一片陰雨之中,群玉閣之上的眾人臉色凝重。
察覺到了群仙到訪的凝光立刻召開了七星會議,可就在會議的中途,原本就陰晴不定的孤雲閣那邊又傳來了異樣的消息。
「恐怕是孤雲閣之下魔神的封印有所松動。」
常年在璃月大地上四處游走的夜叉仙人,魈自然比其余幾位隱居絕雲間的仙人更加敏感。
之前留雲借風真君聯系到他的時候,他們幾人來的路上還因為他的洞察力順手清理了一些奇怪的遺跡守衛。
現在看來,當初做的決定還真是正確。
「凝光大人,璃月港剛才周圍出現了不少魔物,千岩軍被牽扯住了,一時半會騰不開手腳。」
看著身邊報告的千岩軍統領,凝光目光流轉,從高空望向了璃月港的邊界。
即便從這里望去,也能看見成堆的魔物正堵在璃月港的入口,與千岩軍搏殺。
不過托了之前她將城防機先行安排好的決定,現在的戰況雖然有些慘烈,但戰線還沒有擴展到璃月港的居民區,還算是可控範圍內。
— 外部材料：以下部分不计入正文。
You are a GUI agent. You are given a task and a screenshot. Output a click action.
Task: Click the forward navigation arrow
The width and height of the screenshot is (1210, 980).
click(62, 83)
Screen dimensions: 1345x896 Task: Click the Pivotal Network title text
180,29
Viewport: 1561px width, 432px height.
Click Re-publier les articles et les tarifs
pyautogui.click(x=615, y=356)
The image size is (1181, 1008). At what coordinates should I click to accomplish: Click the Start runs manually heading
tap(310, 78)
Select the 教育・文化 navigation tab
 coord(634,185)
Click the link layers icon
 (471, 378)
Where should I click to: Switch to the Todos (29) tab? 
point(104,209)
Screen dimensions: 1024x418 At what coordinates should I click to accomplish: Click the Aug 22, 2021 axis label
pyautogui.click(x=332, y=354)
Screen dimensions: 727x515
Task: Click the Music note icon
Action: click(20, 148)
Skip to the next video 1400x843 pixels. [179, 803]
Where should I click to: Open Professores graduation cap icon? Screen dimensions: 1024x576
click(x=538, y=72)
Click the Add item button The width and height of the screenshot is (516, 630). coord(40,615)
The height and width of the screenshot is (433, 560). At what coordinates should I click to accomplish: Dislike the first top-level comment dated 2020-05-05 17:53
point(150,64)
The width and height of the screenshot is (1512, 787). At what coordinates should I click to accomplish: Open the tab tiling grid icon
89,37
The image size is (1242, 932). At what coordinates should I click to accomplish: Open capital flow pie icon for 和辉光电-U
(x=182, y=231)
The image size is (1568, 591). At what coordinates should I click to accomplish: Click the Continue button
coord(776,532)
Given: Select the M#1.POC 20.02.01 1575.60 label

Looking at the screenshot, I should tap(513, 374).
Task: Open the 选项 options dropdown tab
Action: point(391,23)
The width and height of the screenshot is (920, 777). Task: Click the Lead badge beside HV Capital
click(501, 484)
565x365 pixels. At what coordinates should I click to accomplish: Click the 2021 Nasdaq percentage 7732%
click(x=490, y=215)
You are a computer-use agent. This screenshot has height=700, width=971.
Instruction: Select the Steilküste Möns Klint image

但現在的問題是,他們這群人接下來的目標需要轉移到孤雲閣那邊,璃月港本土實在是無暇閑顧。
「我跟玉衡星需要跟仙人們一起行動,璃月港的事就交于剩下的幾位七星了,千岩軍固守璃月港即可,不必跟來。」
寥寥數語,凝光便將之後的事情安排到位。
在把群玉閣上的千岩軍盡數屏退後,一行人乘著群玉閣向著璃月港的邊界飛了過去。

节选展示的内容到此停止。